Copland : Quiet City (Orchestre philharmonique de radio France / mikko Franck)
  • il y a 6 ans
L'Orchestre philharmonique de Radio France, dirigé par Mikko Franck, joue Quiet City de Copland, suite pour cor anglais, trompette et cordes, avec Alexandre Baty et Stéphane Suchanek. Concert enregistré en direct le 5 octobre 2018 à la Grande Salle Pierre Boulez de la Philharmonie de Paris.

AARON COPLAND (1900-1990) - Quiet City - Composé en 1939 et créé dans cette version le 28 janvier 1941 à New York. Dédicace à Ralph Hawkes.
Né en 1913 dans une famille juive de New York, l’écrivain Irwin Shaw, de son vrai nom Irwin Gilbert Shamforoff, conçut de nombreux textes radiophoniques avant d’écrire ses premières pièces de théâtre. En 1936, Bury the Dead (Enterrez les morts) évoquait des soldats tués au combat et qui, après leur mort, refusent leurs funérailles. Trois ans plus tard, Irwin Shaw interrogeait sa propre identité dans Quiet City ( «Ville tranquille »), mis en scène en avril 1939 par Elia Kazan pour le Group Theater, et dans lequel un propriétaire juif de grand magasin, converti au christianisme après avoir anglicisé son nom Mellnikoff en Gabriel Mellon (à l’image de Shaw), s’apprête à devenir ambassadeur américain en Finlande, abandonnant ses employés à leur sort. Face à lui, son jeune frère, pauvre trompettiste de jazz, le ramènera au judaïsme de leurs ancêtres et à une plus grande empathie sociale. La musique de scène, confiée à Aaron Copland, deviendra une pièce orchestrale dans laquelle une trompette et un cor anglais incarnent chacun de ces deux personnages. Dans cette partition mélancolique dont le succès n’a pas faibli depuis sa création en 1941, Copland semble avoir autant puisé dans la cantillation hébraïque que dans les chants afro-américains.
Juif new-yorkais lui aussi, Aaron Copland sera sensible à ce texte délicat : « Cela faisait appel à une musique évocatrice de la nostalgie et de la détresse intérieure d’une société profondément consciente de son insécurité. Le porte-parole de l’auteur était un jeune trompettiste appelé David Mellnikoff, dont le jeu de trompette permettait l’éclosion de la conscience de ses partenaires, ainsi que celle du public […] Plusieurs amis me pressèrent d’utiliser le matériau thématique de la partition comme élément de départ d’une nouvelle pièce orchestrale. C’est ce que je fis pendant l’été 1940, dès la fin de mes engagements au Centre musical du Berkshire. Je reprenais le titre et la trompette, ainsi que plusieurs thèmes de la pièce originale. Dans la version scénique, j’étais limité à une clarinette, un saxophone et un piano, en plus de la trompette bien sûr. L'ajout d’un cor anglais, d’un orchestre à cordes, et la forme de la pièce dans son ensemble, tout cela fut le résultat d’un travail de studio dans une grange à trois kilomètres de Tanglewood [centre musical dans les monts Berkshire du Massachusetts et résidence d’été de l’Orchestre symphonique de Boston]. L’orchestration fut terminée fin septembre, et la partition dédiée à Ralph Hawkes, de la maison londonienne Boosey and Hawkes qui publia la composition. »

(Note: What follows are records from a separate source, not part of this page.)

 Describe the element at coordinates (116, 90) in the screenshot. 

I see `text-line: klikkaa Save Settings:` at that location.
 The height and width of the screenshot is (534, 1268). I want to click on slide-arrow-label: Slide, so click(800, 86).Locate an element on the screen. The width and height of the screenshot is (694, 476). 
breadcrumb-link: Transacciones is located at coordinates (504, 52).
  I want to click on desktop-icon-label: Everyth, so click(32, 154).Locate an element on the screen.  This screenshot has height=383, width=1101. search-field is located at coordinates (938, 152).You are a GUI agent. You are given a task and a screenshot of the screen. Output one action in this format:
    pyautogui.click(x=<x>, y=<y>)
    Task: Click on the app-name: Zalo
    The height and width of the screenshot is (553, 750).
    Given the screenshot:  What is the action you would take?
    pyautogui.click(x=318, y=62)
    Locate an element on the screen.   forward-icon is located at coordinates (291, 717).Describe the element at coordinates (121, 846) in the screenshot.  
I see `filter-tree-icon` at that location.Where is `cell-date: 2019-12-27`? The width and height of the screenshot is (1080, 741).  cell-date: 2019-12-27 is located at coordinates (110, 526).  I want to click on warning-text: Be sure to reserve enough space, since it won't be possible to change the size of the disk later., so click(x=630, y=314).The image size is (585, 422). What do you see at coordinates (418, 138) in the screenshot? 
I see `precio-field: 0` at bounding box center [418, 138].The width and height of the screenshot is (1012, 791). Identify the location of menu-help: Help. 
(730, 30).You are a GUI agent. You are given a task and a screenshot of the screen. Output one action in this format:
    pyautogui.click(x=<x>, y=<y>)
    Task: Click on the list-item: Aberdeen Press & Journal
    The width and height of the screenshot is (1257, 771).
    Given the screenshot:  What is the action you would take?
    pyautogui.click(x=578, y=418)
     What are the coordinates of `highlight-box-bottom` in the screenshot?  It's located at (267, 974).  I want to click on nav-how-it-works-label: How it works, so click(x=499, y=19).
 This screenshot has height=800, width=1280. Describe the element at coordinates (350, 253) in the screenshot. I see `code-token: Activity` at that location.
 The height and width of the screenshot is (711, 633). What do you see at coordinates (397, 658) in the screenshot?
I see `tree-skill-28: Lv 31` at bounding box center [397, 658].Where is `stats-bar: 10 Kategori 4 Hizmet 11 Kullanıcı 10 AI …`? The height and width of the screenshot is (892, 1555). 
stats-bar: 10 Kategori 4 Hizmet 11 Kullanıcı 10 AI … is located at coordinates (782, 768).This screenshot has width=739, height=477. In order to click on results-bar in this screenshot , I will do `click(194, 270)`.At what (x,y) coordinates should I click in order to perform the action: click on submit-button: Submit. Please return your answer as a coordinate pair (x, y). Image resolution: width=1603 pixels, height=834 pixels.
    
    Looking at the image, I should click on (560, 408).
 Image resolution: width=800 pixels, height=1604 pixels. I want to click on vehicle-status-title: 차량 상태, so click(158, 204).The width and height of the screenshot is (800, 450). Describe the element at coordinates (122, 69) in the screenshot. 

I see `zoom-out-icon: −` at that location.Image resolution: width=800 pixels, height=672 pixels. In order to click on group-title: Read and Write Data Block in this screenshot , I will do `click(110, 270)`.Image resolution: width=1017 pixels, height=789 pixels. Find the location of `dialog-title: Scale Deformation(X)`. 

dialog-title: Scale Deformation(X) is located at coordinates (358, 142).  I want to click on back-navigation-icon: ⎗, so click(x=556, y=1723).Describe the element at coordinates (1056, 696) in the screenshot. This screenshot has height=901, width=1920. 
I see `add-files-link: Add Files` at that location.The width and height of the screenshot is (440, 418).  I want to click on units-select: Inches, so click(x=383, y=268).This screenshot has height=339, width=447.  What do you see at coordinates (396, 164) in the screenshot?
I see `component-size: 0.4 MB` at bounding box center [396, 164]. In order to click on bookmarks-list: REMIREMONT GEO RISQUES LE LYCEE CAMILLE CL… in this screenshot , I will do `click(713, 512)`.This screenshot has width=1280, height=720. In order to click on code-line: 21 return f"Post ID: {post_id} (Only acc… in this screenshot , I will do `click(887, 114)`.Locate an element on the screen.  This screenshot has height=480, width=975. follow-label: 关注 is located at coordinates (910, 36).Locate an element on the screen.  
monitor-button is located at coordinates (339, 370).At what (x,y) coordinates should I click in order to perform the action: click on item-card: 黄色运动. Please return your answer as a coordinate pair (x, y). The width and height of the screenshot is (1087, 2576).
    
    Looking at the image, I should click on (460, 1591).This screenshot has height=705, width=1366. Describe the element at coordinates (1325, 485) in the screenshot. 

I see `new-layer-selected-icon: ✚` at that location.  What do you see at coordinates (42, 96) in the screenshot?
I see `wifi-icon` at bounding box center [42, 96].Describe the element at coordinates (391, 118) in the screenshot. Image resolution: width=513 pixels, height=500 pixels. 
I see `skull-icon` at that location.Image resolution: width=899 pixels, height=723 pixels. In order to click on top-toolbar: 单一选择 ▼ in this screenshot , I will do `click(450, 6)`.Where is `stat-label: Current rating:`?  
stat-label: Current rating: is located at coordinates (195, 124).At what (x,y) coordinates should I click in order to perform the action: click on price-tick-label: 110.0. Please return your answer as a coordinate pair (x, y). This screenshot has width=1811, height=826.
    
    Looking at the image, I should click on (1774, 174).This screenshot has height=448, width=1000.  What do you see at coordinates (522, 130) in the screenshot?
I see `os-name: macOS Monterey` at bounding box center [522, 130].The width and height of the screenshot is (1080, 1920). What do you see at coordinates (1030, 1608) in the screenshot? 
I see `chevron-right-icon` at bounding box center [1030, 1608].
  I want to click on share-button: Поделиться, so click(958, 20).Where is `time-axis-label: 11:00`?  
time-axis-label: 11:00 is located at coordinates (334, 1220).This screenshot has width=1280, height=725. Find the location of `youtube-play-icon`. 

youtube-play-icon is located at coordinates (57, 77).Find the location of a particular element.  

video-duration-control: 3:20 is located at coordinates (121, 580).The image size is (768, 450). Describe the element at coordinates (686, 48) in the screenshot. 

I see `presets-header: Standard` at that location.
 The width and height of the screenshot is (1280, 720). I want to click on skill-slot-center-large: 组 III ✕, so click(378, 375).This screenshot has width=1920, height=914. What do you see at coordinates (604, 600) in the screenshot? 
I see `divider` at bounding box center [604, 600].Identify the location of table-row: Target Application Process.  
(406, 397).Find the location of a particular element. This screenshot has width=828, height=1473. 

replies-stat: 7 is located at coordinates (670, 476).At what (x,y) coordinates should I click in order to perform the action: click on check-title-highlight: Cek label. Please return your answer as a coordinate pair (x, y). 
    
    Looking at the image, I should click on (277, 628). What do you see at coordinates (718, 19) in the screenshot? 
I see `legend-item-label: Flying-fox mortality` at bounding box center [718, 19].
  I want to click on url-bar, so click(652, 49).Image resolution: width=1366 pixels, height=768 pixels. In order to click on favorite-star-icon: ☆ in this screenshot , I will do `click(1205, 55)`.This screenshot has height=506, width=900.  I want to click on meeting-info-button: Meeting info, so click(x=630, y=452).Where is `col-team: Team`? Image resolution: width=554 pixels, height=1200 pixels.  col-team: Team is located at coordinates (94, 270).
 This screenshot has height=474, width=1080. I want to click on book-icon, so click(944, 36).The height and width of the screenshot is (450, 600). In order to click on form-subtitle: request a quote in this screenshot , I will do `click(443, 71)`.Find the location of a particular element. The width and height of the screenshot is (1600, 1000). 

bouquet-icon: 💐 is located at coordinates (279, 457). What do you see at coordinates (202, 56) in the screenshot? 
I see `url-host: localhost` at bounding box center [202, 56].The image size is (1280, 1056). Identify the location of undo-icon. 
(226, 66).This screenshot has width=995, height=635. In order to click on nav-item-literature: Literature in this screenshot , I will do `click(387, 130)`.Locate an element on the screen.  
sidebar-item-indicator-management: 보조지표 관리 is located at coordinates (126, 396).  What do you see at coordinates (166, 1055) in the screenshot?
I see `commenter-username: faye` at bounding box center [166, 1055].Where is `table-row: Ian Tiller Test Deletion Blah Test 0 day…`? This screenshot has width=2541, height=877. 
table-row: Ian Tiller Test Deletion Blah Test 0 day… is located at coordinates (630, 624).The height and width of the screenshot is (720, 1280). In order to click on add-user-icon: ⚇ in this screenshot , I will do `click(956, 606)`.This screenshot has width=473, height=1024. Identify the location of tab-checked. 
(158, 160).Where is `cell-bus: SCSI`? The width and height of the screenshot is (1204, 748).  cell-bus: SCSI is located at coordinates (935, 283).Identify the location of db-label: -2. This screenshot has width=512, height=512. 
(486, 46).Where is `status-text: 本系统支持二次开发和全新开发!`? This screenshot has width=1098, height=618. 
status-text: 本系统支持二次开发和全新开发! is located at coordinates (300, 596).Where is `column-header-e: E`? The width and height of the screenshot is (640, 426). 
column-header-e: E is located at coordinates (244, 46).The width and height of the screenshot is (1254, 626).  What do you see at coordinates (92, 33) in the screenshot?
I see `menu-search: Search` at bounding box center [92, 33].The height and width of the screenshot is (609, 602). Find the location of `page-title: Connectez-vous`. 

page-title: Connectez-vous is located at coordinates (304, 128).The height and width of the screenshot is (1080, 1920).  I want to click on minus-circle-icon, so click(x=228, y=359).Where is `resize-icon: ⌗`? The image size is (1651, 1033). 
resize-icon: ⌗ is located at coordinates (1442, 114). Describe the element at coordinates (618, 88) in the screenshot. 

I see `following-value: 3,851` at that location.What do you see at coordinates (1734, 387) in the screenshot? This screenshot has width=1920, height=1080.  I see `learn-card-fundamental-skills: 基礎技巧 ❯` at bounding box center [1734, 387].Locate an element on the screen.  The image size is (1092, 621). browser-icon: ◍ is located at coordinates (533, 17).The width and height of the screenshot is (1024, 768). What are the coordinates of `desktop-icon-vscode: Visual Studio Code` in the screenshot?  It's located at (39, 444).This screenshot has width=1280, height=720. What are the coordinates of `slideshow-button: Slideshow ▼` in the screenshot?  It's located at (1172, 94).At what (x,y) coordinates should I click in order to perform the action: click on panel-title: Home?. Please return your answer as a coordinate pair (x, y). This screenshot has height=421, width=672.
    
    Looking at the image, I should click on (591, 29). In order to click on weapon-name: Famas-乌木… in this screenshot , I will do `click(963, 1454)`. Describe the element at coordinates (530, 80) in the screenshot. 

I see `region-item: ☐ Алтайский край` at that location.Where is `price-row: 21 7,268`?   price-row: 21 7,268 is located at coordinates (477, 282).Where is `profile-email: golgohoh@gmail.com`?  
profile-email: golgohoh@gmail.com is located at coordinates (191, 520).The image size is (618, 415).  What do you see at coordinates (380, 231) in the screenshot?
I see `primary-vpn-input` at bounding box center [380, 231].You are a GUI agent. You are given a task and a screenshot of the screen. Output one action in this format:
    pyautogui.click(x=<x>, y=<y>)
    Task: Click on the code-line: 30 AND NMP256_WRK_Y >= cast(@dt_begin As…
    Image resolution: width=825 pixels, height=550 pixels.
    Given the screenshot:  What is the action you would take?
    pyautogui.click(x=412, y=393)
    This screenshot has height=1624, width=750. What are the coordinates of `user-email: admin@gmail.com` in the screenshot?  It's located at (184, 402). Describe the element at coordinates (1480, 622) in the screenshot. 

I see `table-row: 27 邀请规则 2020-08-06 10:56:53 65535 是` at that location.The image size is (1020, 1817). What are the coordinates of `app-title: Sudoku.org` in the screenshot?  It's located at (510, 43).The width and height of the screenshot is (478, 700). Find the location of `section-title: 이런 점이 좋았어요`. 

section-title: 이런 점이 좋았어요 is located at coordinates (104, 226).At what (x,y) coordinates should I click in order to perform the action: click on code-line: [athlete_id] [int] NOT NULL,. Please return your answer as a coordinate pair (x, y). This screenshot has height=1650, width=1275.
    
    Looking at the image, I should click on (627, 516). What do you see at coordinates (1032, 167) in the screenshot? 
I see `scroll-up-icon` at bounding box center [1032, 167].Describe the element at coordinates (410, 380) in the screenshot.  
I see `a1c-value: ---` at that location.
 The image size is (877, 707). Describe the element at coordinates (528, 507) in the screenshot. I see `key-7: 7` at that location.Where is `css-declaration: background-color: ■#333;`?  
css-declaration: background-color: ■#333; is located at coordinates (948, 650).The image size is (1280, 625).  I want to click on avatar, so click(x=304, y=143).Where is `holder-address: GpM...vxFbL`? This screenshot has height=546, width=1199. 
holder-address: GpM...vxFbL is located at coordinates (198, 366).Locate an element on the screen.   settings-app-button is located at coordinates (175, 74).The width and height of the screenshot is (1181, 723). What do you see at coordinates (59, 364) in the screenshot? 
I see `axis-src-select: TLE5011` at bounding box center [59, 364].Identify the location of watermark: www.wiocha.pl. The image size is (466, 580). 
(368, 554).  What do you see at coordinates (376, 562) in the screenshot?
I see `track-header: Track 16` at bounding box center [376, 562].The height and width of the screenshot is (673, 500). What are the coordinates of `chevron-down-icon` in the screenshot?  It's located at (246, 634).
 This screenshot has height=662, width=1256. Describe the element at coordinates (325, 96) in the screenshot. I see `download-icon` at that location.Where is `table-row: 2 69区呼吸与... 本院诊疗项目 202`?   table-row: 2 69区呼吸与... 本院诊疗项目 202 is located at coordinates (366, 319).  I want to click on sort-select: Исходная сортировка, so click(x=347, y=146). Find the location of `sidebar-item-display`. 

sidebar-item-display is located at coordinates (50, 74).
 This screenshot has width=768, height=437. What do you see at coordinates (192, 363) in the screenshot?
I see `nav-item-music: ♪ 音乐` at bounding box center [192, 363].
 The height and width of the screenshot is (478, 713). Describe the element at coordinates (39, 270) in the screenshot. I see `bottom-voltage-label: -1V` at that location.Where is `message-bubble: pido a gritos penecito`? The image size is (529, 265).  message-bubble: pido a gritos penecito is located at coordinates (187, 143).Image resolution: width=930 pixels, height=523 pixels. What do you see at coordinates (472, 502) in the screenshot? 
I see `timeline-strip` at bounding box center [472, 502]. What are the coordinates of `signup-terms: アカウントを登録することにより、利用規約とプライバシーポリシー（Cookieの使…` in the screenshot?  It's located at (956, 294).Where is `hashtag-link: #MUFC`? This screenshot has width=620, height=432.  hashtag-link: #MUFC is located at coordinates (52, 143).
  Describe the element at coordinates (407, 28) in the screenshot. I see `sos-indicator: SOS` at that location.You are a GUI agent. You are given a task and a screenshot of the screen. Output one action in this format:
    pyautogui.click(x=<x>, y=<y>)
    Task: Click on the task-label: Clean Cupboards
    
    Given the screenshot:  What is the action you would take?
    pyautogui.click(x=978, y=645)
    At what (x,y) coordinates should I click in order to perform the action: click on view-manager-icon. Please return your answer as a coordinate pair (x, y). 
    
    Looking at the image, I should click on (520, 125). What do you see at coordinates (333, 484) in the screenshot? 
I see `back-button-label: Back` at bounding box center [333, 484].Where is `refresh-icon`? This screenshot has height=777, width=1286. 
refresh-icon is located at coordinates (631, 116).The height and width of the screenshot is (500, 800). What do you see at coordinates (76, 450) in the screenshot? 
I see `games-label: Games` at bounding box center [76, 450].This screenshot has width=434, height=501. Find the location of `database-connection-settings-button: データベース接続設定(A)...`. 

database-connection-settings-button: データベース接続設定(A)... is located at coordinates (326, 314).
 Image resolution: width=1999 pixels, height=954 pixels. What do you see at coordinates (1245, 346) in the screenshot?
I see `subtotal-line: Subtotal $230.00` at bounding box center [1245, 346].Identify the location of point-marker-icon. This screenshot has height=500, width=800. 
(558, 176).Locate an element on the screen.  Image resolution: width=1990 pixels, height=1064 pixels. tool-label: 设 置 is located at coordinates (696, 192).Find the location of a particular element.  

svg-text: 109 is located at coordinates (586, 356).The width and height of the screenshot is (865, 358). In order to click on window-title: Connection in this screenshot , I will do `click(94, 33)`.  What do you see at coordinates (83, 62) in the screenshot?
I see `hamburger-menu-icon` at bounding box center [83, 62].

D’une structure trop complexe, la pièce fut retirée de l’affiche au bout de deux représentations, et Irwin Shaw orientera plutôt sa carrière vers le scénario cinématographique, travaillant pour Anatol Litvak, Richard Thorpe ou René Clément dans Barrage contre le Pacifique, d’après Marguerite Duras. Shaw rencontrera surtout le succès mondial comme romancier, grâce à The Young Lions (« Le Bal des maudits ») porté à l’écran par Edward Dmytryk avec Montgomery Clift, Two Weeks in another Town (« Quinze jours ailleurs ») adapté par Vincente Minelli avec Kirk Douglas, ou encore Rich Man, Poor Man (« Le Riche et le Pauvre ») à l’origine d’une série télévisée avec Peter Strauss et Nick Nolte. Victime du maccarthysme, il s’installera en Suisse où il mourra en 1984. Six ans plus tard, c’est Aaron Copland qui rendra l’âme, en laissant à la postérité une œuvre évocatrice d’une certaine grandeur des États-Unis, qu’au cinéma et en musique on appelle l’« Americana », héritière de la grandeur des paysages américains, et de la multiplicité de ses racines.